Celanese Launches New PA Solutions to Improve Performance of Electric Vehicle Components

Celanese Corporation, a global specialty materials and chemical company, announced the global commercial launch of two new polyamide solutions for manufacturers of Electric Vehicle (EV) powertrain components and EV battery applications, said the company.

The Frianyl® PA W-Series of flame-retardant polyamide solutions enables the manufacturing of large, thick-walled, flame-retardant components for EV batteries. With the W-Series solutions, manufacturers can improve the safety of these components, introduce novel new designs and enhance manufacturing efficiency. Potential applications include battery module housings, e-box housings and covers, and more.

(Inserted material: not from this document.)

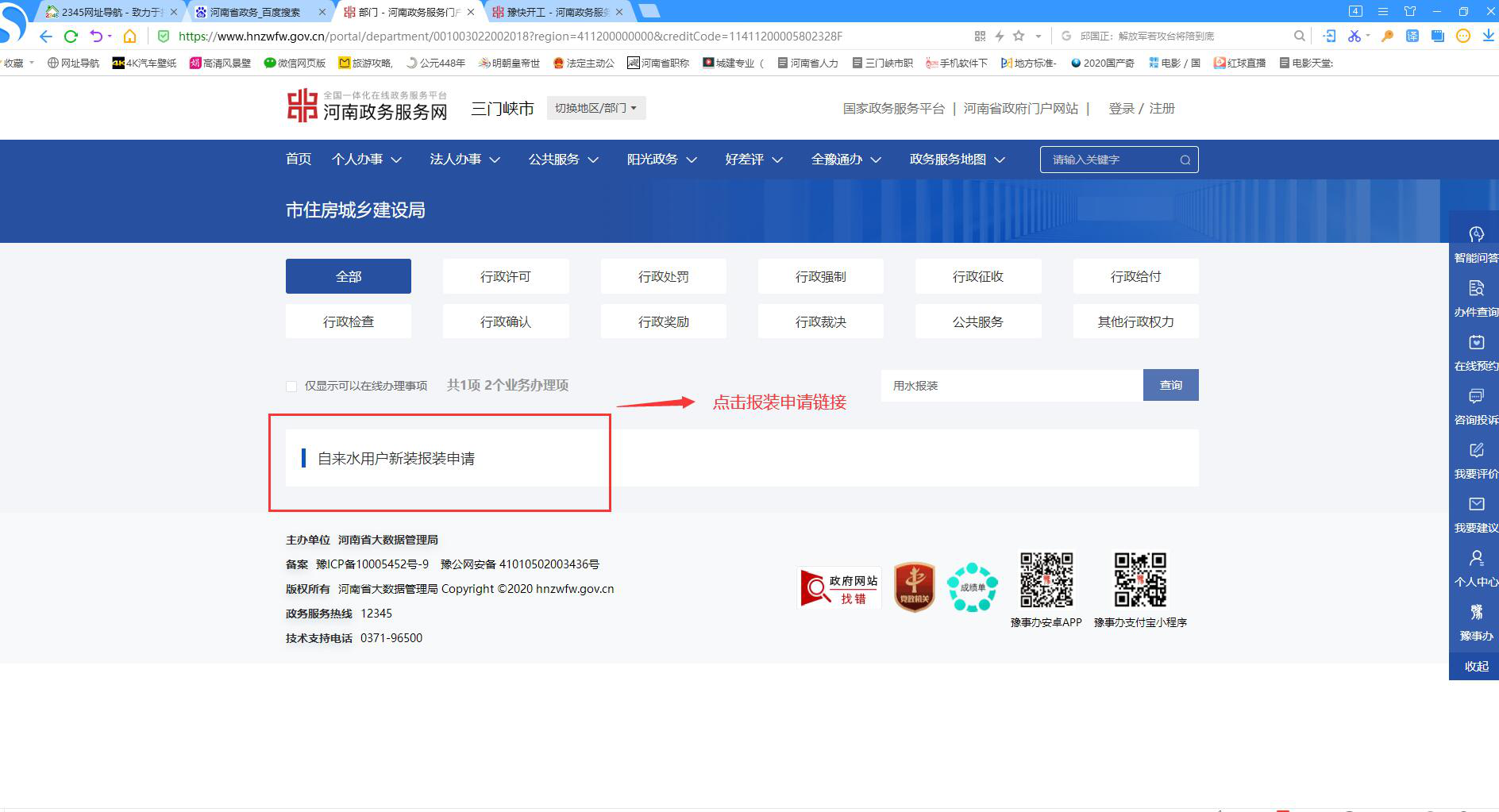Click the search magnifier in the keyword box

The W-Series solutions achieve V-0 flame retardance at 1.5mm, combined with excellent flow characteristics. Compared to standard PA66 grades with 30% glass fiber reinforcement, the equivalent grade of the new W-Series offers a 10-20% improvement in flow in an injection mold, depending on the pressure applied. Improved flow means manufacturers can consider new designs and more readily fill molds during processing, potentially leading to cycle time reductions. The W-Series solutions also have excellent laser markability with all common laser marking processes.

In addition, the Frianyl® PA W-Series solutions exhibit an excellent Comparative Tracking Index (CTI) even after aging at 125°C for 1,000 hours. Long-term color stability of parts manufactured from these materials, measured at 125°C, is also notable with no visible change to the eye, and even only a nominal change when measured in a color lab.

We remind, Celanese is delaying the start-up of its new acetic acid plant in Clear Lake, Texas. Celanese had mechanically completed the project and had begun commissioning when it discovered defects in some of the high-metallurgy components from the manufacturing process of its supplier, the company said. These parts must be replaced before start-up.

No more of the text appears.